131 A. 395 | Conn. | 1925

The motion for reargument is based upon the proposition that General Statutes, § 3660, contemplates that the Public Utilities Commission may make not merely an affirmative order requiring gates, flagmen, etc., but a negative order prohibiting either.

We did not and cannot now construe this statute as giving the Commission power to make a negative order of this character. We did not overlook the distinction the defendant attempts to draw between General *509 Statutes, §§ 3660 and 3661, and §§ 3792-3796. We do not think it exists, but that the principle announced in the decision is equally applicable to both methods of protection to travelers about to cross the grade-crossing.

Counsel for defendant assert that the court overlooked the distinction between the decision in Dyson v. New York N.E. R. Co., 57 Conn. 9, 17 A. 137, and subsequent decisions, in that the Dyson decision applied the principle of the exclusiveness of the statutory standard to §§ 3660 and 3661 as well as to §§ 3792-3796, while subsequent decisions apply it to §§ 3660 and 3661, but not to §§ 3792-3796. Our decisions make no such distinction.

Counsel for defendant assert that the decision of the court herein by necessary implication binds this defendant to comply with the order of the Commission or be subject to a penalty, and at the same time subjects it to an assessment of damages at the hands of the jury because of its failure to violate the Commission's order. This conclusion misreads the opinion. It is not susceptible of implication leading to that result.

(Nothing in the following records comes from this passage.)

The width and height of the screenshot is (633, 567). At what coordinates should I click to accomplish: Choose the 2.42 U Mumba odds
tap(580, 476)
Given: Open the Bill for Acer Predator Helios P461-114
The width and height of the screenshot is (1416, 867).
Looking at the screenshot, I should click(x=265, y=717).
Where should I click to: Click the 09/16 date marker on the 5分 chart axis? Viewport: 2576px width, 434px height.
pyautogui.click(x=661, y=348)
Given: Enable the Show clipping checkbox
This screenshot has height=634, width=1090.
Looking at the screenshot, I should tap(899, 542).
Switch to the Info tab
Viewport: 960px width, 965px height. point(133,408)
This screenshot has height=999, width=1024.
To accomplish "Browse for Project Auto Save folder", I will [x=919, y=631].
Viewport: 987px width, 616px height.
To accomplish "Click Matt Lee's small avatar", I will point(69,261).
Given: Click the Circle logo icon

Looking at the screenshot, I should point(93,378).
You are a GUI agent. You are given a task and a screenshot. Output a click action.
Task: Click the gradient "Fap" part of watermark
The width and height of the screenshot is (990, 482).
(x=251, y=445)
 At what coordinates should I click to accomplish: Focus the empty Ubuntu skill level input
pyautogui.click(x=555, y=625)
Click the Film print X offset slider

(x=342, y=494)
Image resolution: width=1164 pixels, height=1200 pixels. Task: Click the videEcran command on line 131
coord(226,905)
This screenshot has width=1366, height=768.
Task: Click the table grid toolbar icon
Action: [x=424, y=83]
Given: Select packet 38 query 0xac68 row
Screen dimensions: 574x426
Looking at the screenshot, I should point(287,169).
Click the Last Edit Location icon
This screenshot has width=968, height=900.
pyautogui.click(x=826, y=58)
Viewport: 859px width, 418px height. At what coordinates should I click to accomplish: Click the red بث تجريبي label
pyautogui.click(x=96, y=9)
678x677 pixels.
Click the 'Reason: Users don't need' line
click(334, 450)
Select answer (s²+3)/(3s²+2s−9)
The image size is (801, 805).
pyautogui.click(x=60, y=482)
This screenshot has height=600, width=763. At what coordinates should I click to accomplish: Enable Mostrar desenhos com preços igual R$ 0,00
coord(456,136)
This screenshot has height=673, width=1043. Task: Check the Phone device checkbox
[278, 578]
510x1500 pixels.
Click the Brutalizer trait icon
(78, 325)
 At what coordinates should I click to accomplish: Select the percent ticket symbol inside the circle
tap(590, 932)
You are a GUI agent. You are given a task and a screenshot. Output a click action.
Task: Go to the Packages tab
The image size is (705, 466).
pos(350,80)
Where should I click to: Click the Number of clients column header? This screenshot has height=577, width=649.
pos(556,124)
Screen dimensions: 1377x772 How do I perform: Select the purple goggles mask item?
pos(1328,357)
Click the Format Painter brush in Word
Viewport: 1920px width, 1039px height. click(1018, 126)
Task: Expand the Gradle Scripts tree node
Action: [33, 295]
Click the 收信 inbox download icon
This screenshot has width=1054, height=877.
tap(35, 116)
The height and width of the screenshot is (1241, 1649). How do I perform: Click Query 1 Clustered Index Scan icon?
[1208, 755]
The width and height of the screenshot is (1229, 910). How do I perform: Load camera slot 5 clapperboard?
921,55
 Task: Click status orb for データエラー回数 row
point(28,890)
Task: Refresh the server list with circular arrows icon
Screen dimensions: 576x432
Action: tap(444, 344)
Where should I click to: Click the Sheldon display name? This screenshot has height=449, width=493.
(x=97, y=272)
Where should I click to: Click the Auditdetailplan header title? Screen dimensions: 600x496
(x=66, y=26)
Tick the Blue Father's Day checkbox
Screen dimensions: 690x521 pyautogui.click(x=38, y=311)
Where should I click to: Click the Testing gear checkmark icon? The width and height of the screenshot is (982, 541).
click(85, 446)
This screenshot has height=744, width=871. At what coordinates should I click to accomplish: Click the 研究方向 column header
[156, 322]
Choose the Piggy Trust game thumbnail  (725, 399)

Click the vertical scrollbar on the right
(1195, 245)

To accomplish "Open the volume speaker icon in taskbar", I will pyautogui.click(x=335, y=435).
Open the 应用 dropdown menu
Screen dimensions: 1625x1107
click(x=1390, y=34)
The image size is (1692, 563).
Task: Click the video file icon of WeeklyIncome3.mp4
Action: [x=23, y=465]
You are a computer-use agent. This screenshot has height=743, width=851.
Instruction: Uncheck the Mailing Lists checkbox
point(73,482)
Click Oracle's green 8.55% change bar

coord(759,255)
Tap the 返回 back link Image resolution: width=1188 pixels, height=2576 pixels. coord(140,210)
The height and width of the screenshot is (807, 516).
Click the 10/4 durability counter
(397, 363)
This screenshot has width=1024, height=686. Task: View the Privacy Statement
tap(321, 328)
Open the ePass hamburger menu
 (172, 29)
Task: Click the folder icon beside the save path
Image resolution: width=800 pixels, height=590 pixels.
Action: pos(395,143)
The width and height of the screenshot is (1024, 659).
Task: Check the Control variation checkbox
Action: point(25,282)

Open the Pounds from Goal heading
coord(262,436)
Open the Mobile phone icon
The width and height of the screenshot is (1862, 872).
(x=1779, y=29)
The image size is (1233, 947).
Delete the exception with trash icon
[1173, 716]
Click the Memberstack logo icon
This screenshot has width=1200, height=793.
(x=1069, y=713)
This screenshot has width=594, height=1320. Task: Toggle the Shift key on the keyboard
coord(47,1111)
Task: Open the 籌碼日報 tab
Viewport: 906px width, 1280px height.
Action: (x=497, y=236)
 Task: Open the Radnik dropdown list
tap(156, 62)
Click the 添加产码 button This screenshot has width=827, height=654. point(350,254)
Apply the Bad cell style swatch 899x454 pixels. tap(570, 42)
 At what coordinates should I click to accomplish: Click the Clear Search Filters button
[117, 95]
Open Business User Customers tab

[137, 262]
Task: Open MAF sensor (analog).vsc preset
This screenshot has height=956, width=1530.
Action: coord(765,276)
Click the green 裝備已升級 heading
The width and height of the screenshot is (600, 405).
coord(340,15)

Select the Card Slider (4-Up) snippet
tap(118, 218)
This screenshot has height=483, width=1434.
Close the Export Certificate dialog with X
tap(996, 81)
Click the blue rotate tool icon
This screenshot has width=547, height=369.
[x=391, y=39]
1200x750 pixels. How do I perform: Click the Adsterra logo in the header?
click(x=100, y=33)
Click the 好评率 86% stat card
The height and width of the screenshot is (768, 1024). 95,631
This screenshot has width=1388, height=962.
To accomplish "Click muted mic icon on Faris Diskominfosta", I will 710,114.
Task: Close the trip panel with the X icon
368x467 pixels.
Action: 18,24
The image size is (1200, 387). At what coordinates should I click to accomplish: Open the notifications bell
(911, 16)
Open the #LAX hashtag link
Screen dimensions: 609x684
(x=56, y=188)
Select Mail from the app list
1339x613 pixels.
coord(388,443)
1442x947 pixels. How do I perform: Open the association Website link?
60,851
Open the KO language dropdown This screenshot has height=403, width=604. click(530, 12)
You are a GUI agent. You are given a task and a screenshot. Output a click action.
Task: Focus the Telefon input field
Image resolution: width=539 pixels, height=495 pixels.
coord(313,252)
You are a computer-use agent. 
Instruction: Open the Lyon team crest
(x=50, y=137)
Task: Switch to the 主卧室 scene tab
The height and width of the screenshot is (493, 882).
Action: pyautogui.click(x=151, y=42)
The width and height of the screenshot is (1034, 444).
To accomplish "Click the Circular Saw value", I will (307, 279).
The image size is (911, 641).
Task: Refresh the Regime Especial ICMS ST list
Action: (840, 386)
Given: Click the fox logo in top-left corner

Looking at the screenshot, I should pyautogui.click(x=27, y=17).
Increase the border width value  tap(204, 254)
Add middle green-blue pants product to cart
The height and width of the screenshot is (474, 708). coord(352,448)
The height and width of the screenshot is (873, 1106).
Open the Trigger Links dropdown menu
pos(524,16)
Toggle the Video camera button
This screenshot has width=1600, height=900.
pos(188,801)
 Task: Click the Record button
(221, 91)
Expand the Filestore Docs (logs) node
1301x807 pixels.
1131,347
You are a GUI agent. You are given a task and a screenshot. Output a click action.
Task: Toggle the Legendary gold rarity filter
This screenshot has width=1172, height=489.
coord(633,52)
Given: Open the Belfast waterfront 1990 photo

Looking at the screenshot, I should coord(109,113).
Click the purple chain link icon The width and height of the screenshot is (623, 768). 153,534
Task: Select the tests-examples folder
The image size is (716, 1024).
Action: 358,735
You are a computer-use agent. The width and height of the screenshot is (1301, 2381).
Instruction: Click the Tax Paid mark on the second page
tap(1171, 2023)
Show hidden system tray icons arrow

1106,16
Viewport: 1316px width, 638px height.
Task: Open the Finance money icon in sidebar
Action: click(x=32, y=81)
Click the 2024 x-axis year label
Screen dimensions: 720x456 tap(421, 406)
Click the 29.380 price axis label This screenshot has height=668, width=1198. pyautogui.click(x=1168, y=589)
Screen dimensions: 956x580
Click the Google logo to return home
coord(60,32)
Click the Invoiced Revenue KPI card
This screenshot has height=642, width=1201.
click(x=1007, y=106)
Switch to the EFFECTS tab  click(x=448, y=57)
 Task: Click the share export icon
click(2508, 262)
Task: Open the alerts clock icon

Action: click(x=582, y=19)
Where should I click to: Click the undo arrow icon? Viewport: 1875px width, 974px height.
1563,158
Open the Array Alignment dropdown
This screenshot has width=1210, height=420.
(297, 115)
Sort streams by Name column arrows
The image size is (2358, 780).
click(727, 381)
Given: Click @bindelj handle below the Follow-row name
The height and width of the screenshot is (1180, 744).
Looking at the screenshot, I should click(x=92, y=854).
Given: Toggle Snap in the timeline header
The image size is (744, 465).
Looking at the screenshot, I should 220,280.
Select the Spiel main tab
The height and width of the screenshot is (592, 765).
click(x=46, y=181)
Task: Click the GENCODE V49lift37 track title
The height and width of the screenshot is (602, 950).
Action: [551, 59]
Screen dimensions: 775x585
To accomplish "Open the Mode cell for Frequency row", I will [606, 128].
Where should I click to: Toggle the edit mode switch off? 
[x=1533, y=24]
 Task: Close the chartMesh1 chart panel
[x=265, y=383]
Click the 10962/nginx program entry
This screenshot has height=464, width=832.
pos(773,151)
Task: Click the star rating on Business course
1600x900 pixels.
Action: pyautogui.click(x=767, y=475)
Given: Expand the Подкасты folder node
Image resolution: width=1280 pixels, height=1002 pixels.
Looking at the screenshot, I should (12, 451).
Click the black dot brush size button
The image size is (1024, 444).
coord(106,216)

Defendant's argument in support of its motion for a reargument is at variance with its claim in its brief in the argument on appeal, which was: "The court did not err in charging the jury that under ordinary circumstances the defendant's compliance with the required statutory signals completely discharge its duty save for exceptional circumstances, for in so doing, the decisions of this court were followed. In fact, there were no exceptional circumstances in this case which justified the court in leaving to the jury the question as to whether extra warning signals, other than those provided in the statute, should have been *510 given, but of this error the appellants cannot complain."

The case involved is one where the Commission had made no order as to gates, flagmen, etc.

We found error in the charge: "I charge you that this was not negligence on the part of the railroad, in failing to provide these signals at the crossing. There was no duty on the defendant under the circumstances disclosed by the evidence to provide gates or a flagman or an electric signal at this crossing. The absence of a flagman at this crossing, and of a crossing signal, bell, or of gates, or of any other form of protection, does not of itself constitute a ground of negligence for which the defendant can be held liable, for the special designation by the statute of the whistle and bell signals excludes any obligation of providing other signals. In this State the legislature has assumed the regulation of this matter by providing specifically what signals shall be given of the approach of trains to crossings, and by instructing the Public Utilities Commission to require other signals at crossings when they shall deem them necessary for the protection of the public."

The only questions involved in the motion of any substantial merit were before the court in deciding this case and given due consideration. The motion for a reargument is therefore denied.